Both these factors, skills and sociology together, make that first position you're selected for incredibly sticky. Usually as long as people play the sport they'll gravitate towards it.
What's curious however, and why I think the latter is dominant, is that the position often also commutes across different sports.
If your model is that skills are dominant in selection for a position, this shouldn't be true. Sure there are some commutable tactical skills, but come on -- when you start a new sport with a radically different form, stick-based Vs foot-based say, you really should be assessing from scratch which position you'd be best in based your developing skills in that form, right?
But instead, because you come in with low skill, you fall back on the comfort of the social validation of the position in the other sport. And thus the sociological element of that first ever ad-hoc pick follows you throughout your entire sporting life. Once a defender, always a defender.
Unless you are, by lucky coincidence, actually happy in that position, you should actively reject this default! Swimming against the sociological current is hard, but possible. Good times to do it are when you change teams, or sports. But really you can and should do it at any time, if you'd now prefer to play a different position than the one you were originally selected for, and you genuinely have the base skills to perform well there. Step up and offer to play there! You don't need anyone's validation but your own.

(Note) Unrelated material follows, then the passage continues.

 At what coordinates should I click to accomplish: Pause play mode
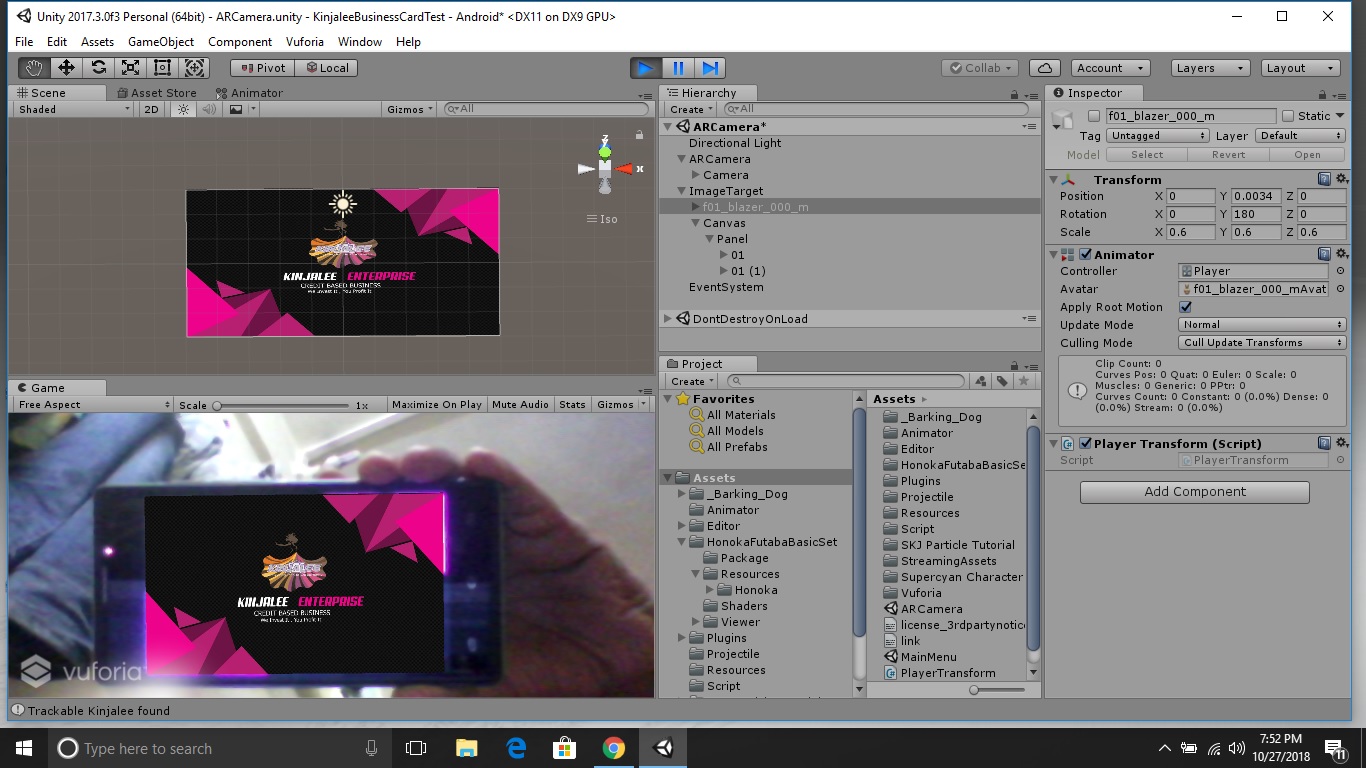coord(677,67)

The same things hold in your career. There your position, aka role, is just whatever categorisation label has been assigned to you within your organisation. There is nothing inherently bad about this - in fact it's absolutely necessary for a team to function.
But you must internalise that you perform in the position, exercising a certain subset of your skills to do so, for the benefit of that team in that span of time. It's not that you are the position. The position's necessary skills are not a superset of your current and possible future skills.

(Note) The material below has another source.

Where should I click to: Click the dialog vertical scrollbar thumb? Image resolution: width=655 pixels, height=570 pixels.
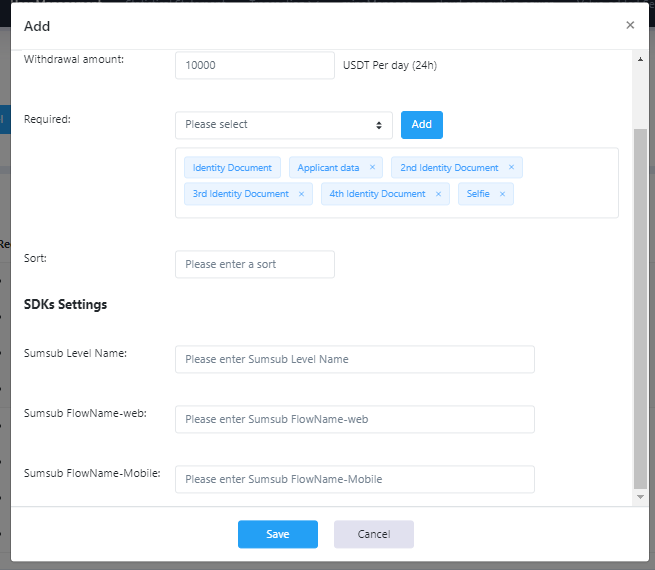pyautogui.click(x=640, y=309)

Let's pick some concrete examples here from software. In software there are certain sociologically agreed-upon role categories like 'Frontend Engineer', 'Backend Engineer', 'SRE', etc. If you start with one of these job titles, don't accept that you're now unavoidably on a track to 'be' that position for a long time, and don't think of yourself or desribe yourself that way.
You can (and probably should) perform in any and all of these positions - and many others besides - over the span of your career. These titles draw sociological boxes around skillsets that don't exist in practice. They're just an organisational convenience. If you have the requisite skills to perform well in any of these positions, you can do all of them -- even all together.

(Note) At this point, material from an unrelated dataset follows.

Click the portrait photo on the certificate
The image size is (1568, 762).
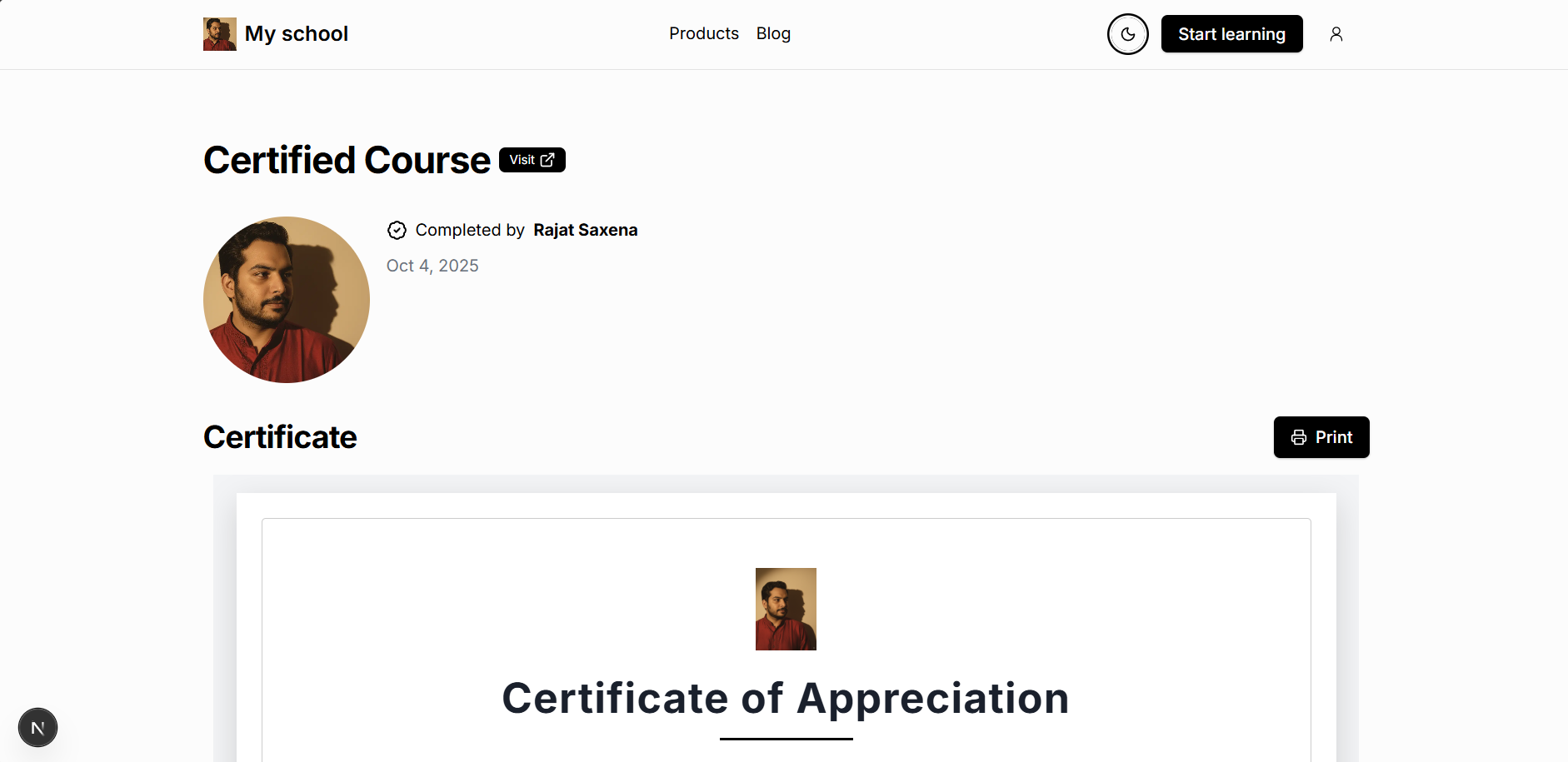785,609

In particular, if you are early in your career, understand that your 'selection' for a certain job title (or introductory focus if you have some general job title like Graduate Software Engineer) was likely as ad-hoc as the sport example above - driven purely by the needs of that team at that time - and having very little to do with your skills or intrinsic talents.
Language matters here. When you talk to people about your career, lean away from stating that you are or were any particular position. You weren't -- instead you simply 'performed in' or 'worked as' that position, for some concrete business need, with some outcomes, for some time period. You could obviously do a similar thing again, or, you could perform in a different position, lean more on other skills, and achieve other types of outcomes.